Bellicheat was a bad bad boy

Here's an interesting article on this topic:

September 18, 2007

Bill Belichick's Interpretation

I continue to wait for one of the many commentators who love to call Patriots' coach Bill Belichick a "cheater" to explain how his conduct differs from the common "cheating" evident during every sports contest. Is intentional breaking of the rules "cheating"? If it is, then here's a story describing how the New York Jets cheated last week against the Ravens. Last night I witnessed members of the Washington Redskins cheat, trying to draw movement out of the Eagles' offensive line. (TSLP is ready to testify in the commissioner's hearing.) I also saw another cheater this past weekend: a wide receiver for the Colts tried to convince the referees he had caught a pass when clearly he had not. What is the world coming to? How quickly will next year's first round of the NFL Draft go, now that the Colts and Redskins will join the Patriots in forfeiting their picks? Or, maybe "cheating" is the wrong word to use to describe these violations?

In his answer to the NFL's accusation, Belichick spoke about "my interpretation of the rules." Reading as much as we can into this reference, Belichick implied that the league rule prohibiting videotaping was a matter of some ambiguity, and implied further that his transgression, far from being willful, was more a matter of reasonable difference and misinterpretation. Some commentators, seeing no possibility for ambiguity or interpretation in the rule, have become so worked up over Belichick's conduct that they think the Commissioner's unprecedented punishment is too lenient. Even the usually reliable Gregg Easterbrook has overheated, "imagining" that this event (along with Belichick's failure to get as worked up over it as Easterbrook is) might lead to the coach's lifetime banishment.

◇ ◇ ◇ ◇

**REQUIRED TASKS**:
1) Decide whether each statement below agrees with the Belichick article, answering yes or no and quoting the words of the article that settle it. (a) The author watched members of the Washington Redskins try to draw movement out of the Eagles' offensive line. (b) The article is dated September 18, 2008. (c) According to the article, Belichick implied that his transgression was willful.
2) In the Belichick article, what phrase did Belichick use in his answer to the NFL's accusation?
3) Output the part of the Belichick article that opens with the words containing "In his answer" and closes with "coach's lifetime banishment.".

**PROVIDED DATA**:
◇ ◇ ◇ ◇

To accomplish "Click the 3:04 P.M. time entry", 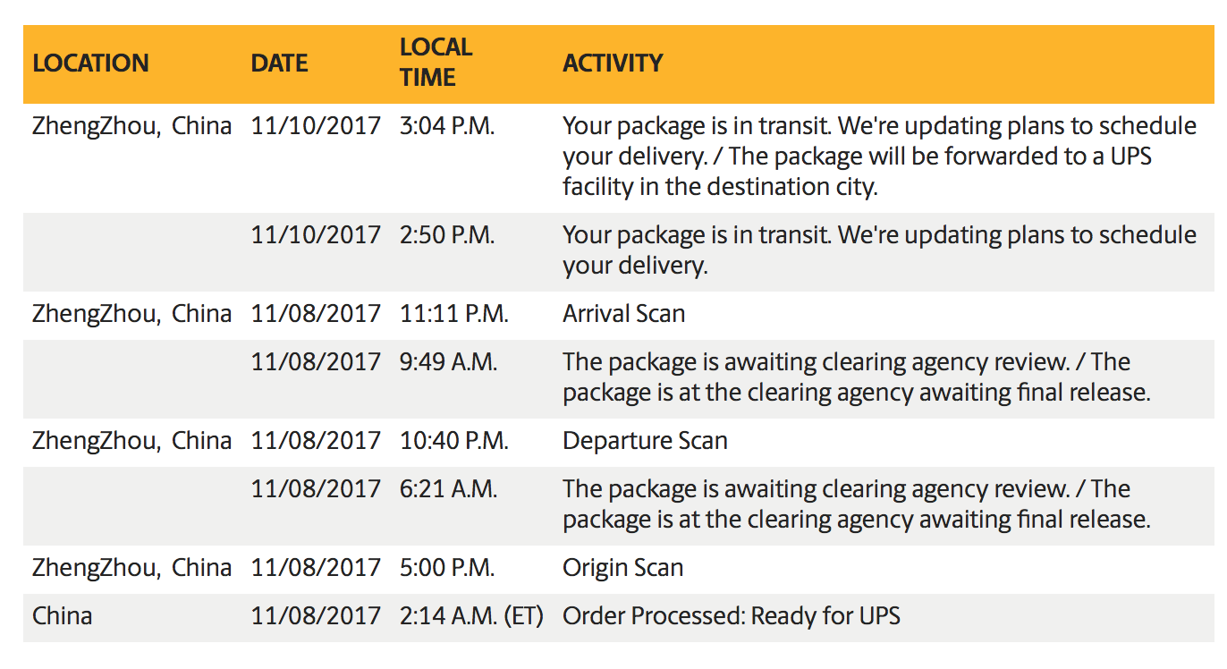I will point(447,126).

◇ ◇ ◇ ◇

**ANSWERS BELOW**:
1)
(a) Yes: "Last night I witnessed members of the Washington Redskins cheat, trying to draw movement out of the Eagles' offensive line."
(b) No: "September 18, 2007"
(c) No: "implied further that his transgression, far from being willful, was more a matter of reasonable difference and misinterpretation."

2) "my interpretation of the rules."

3)
In his answer to the NFL's accusation, Belichick spoke about "my interpretation of the rules." Reading as much as we can into this reference, Belichick implied that the league rule prohibiting videotaping was a matter of some ambiguity, and implied further that his transgression, far from being willful, was more a matter of reasonable difference and misinterpretation. Some commentators, seeing no possibility for ambiguity or interpretation in the rule, have become so worked up over Belichick's conduct that they think the Commissioner's unprecedented punishment is too lenient. Even the usually reliable Gregg Easterbrook has overheated, "imagining" that this event (along with Belichick's failure to get as worked up over it as Easterbrook is) might lead to the coach's lifetime banishment.